- **Task brief**: When a line in the material contains the word "agent", copy it.

- **Records for the exercise**:
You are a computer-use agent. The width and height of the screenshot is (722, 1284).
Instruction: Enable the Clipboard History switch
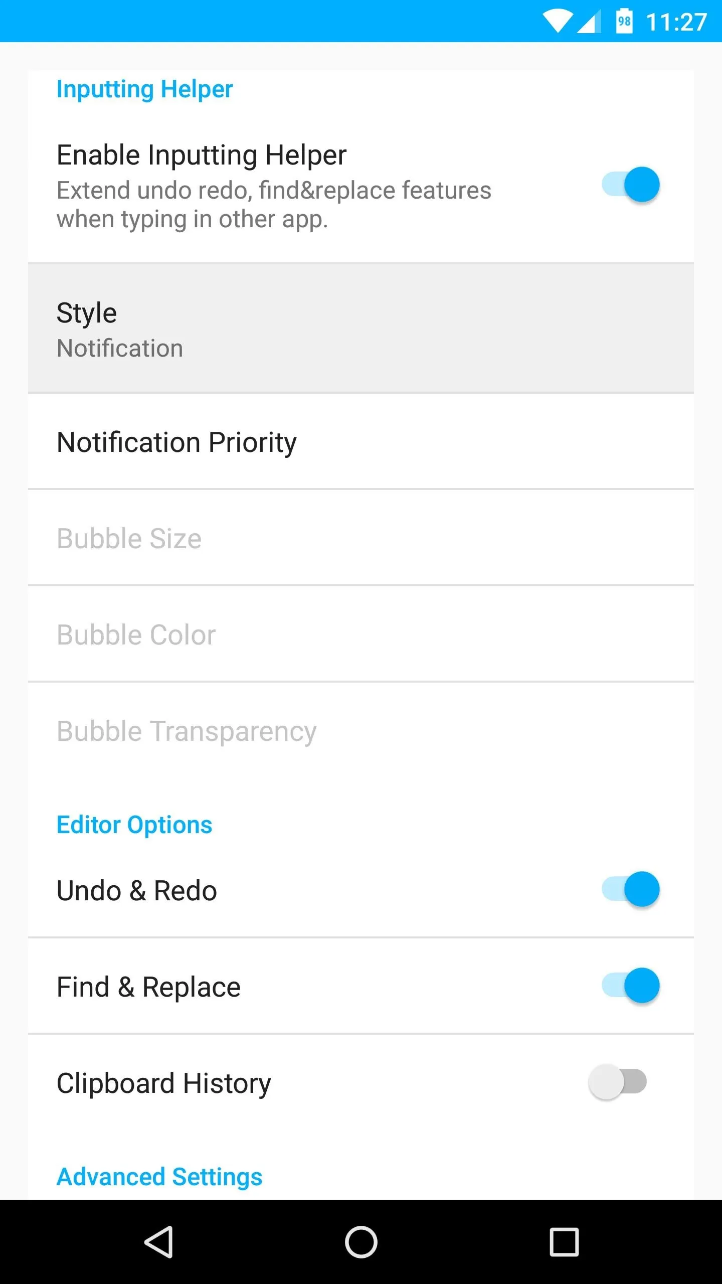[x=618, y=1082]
==
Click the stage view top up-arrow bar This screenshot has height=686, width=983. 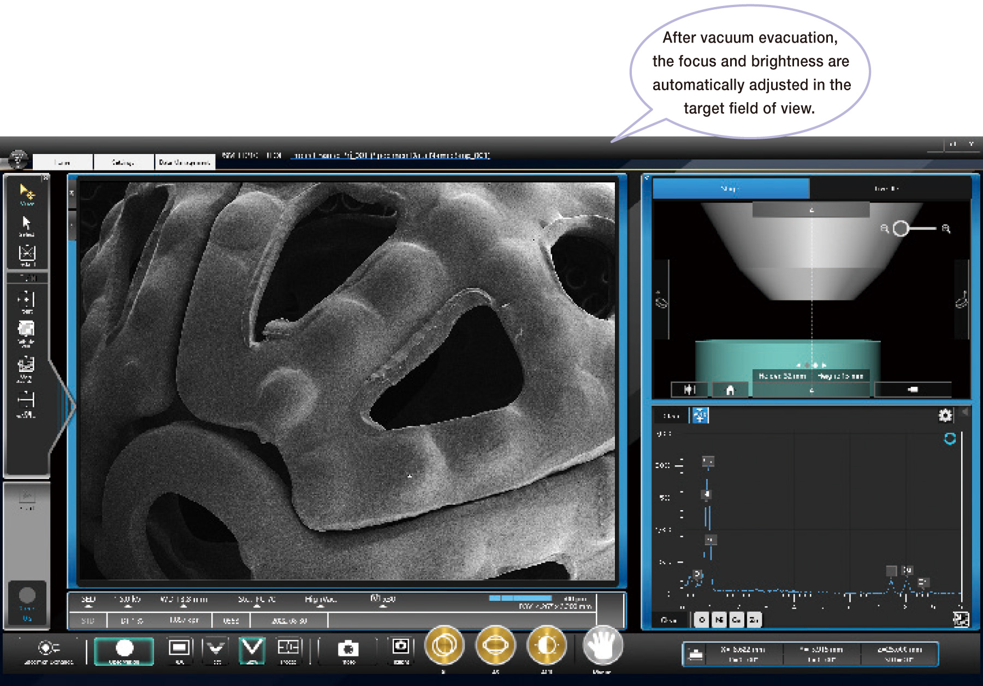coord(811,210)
* * *
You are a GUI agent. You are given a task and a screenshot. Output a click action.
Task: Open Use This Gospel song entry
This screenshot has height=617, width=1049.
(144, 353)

- **Result**:
You are a computer-use agent. The width and height of the screenshot is (722, 1284).
You are a GUI agent. You are given a task and a screenshot. Output a click action.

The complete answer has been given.